How to build systems like this
Building decoupled event streaming microservices with REST, gRPC, or some other request-response protocol is rather obvious. But for many, building systems with events requires a larger conceptual leap. Events can be used to build systems in many different ways. They can be used as fire-and-forget messaging, but they can also be used as a means for collaboration. Ben Stopford’s blog post Build Services on a Backbone of Events explains these patterns in greater detail.
You must also choose how to manage state. This can be done in a database with technologies like Kafka Connect or with managed in-service using the Kafka Streams API. More on building stateful event streaming microservices can be found in Ben Stopford’s blog post Building a Microservices Ecosystem with Kafka Streams and ksqlDB.
For a more comprehensive view of how Connect, Kafka Streams, and microservices fit together, there is a great post by Yeva Byzek that summarizes the state of play. Finally, building a microservices ecosystem is only the first part of the puzzle. Once it’s built, you need to instrument, control, and operate it. Find out how to do that here.
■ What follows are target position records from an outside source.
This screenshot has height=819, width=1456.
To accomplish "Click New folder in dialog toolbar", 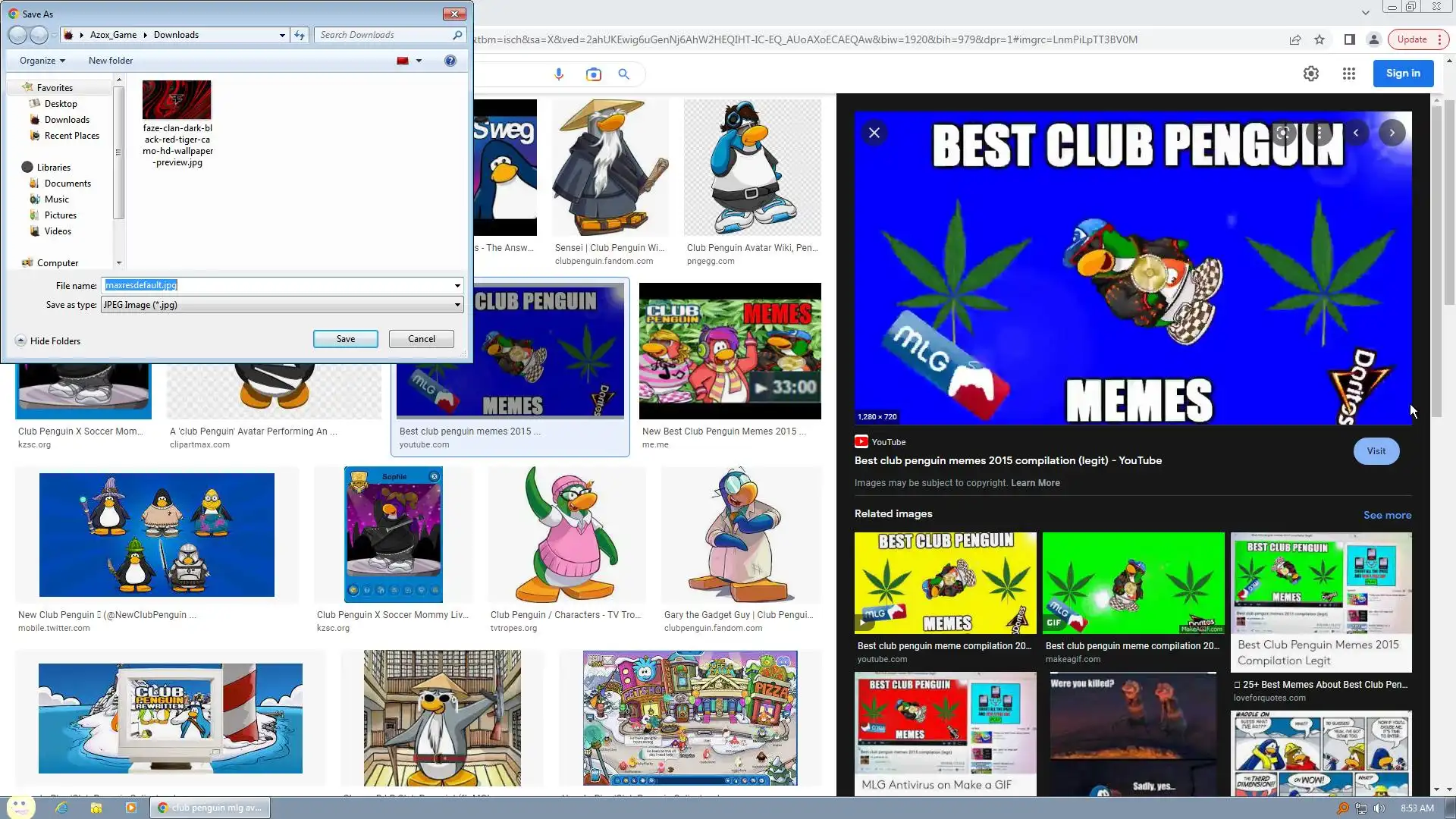I will coord(110,61).
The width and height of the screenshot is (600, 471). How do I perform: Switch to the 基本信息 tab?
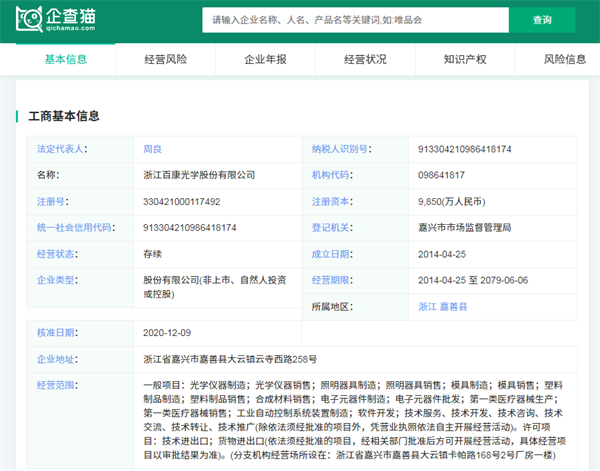coord(65,59)

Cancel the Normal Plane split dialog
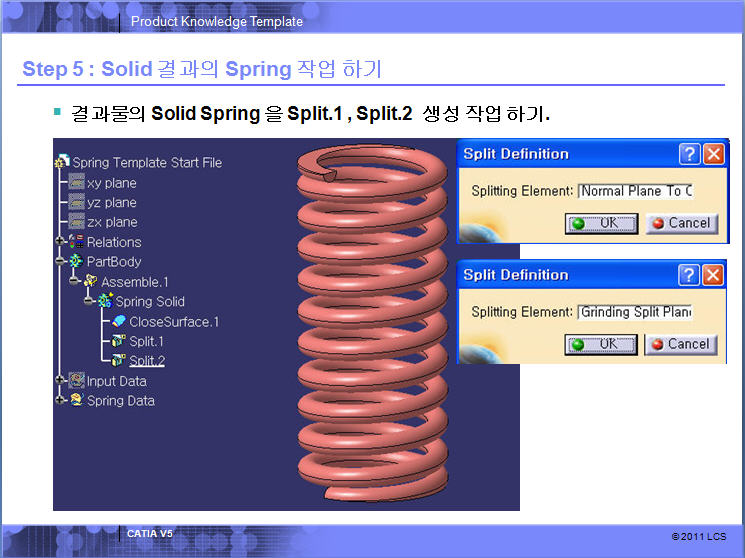pyautogui.click(x=681, y=223)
It’s also worth mentioning Confluent’s RBAC features, which allow role-based access control across the Confluent Platform. You can configure in detail what resources (like a Kafka topic, Schema Registry or connector) each domain team has access to.
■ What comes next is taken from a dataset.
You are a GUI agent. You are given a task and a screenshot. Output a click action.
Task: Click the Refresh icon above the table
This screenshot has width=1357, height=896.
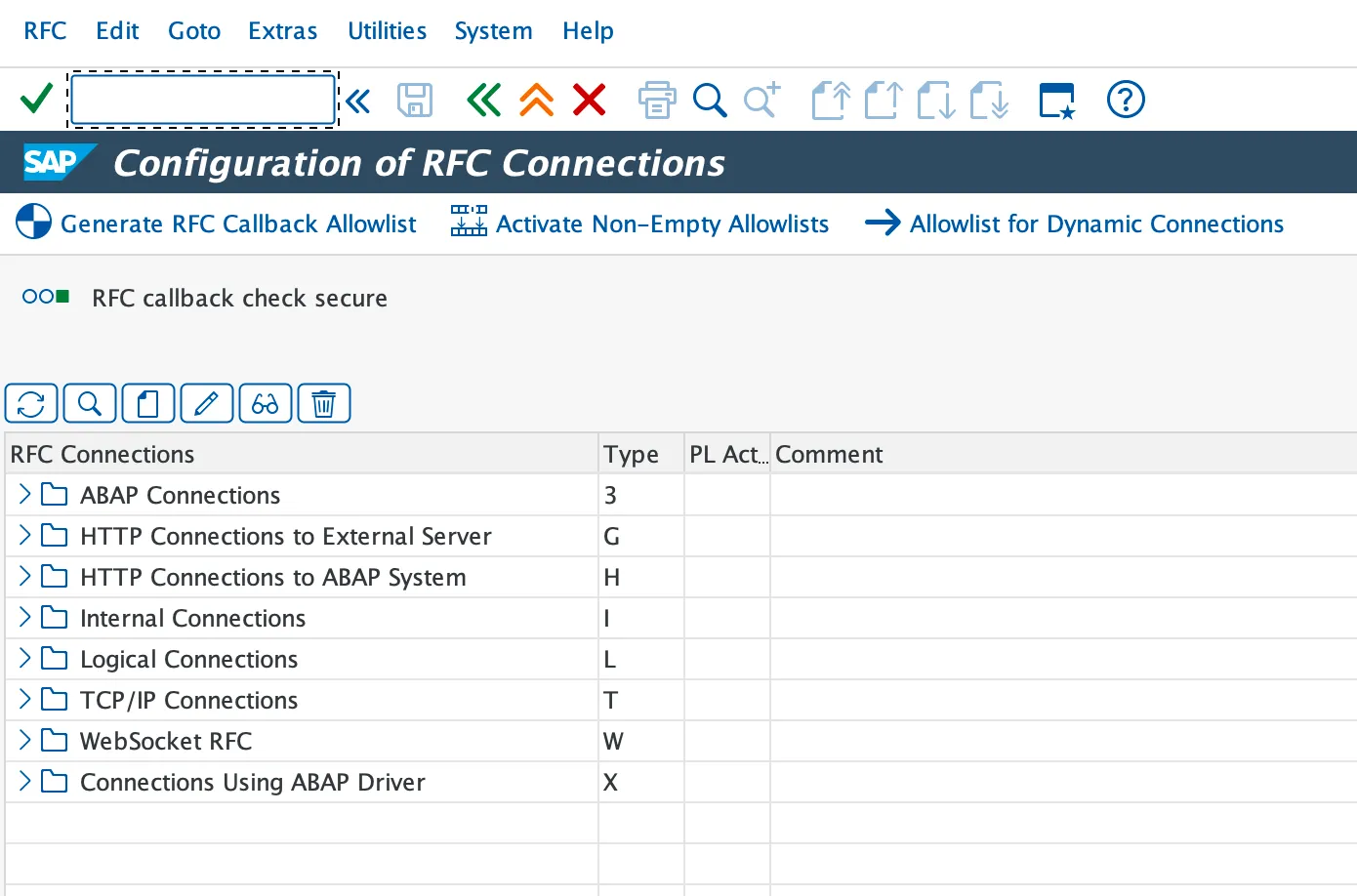[31, 403]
Just pick the architecture which is the best fit for you. For example, you could either let each Kafka Connect cluster be operated by the responsible domain team or host Kafka Connect as part of the Kafka cluster and allow teams to deploy connectors to it.
I hope this wealth of tooling for building and running microservice-based systems using DDD techniques proves helpful to you.
Apache Kafka + Domain-driven design (DDD) = Decoupled event streaming microservices
While there are many ways to construct microservice architectures, the techniques described in domain-driven design (DDD) are undoubtedly some of the most powerful, particularly if you are building systems that have a complicated business domain (e.g., healthcare, finance, insurance, retail).
Many of the design principles found in DDD are directly applicable to event-driven systems, including several that go beyond the scope of this post, but I’ve highlighted the most common technical challenges: how to separate an application into bounded contexts, why these separate contexts are important, why domain models are needed, and how this relates to messaging, Apache Kafka, and the use of events.
With the rich set of tools available today, microservice architectures gain much from using an event streaming platform to decouple each microservice from the next. Implementations can be request driven, simple event-driven systems, to whole event streaming business applications. They can also be any mixture of these different patterns. DDD provides an essential technique for managing the interplay between each of the parts, be it a ubiquitous language, bounded contexts, schemas, and anti-corruption layers. As we have seen, events and messaging provide key ingredients for making these systems work well in practice.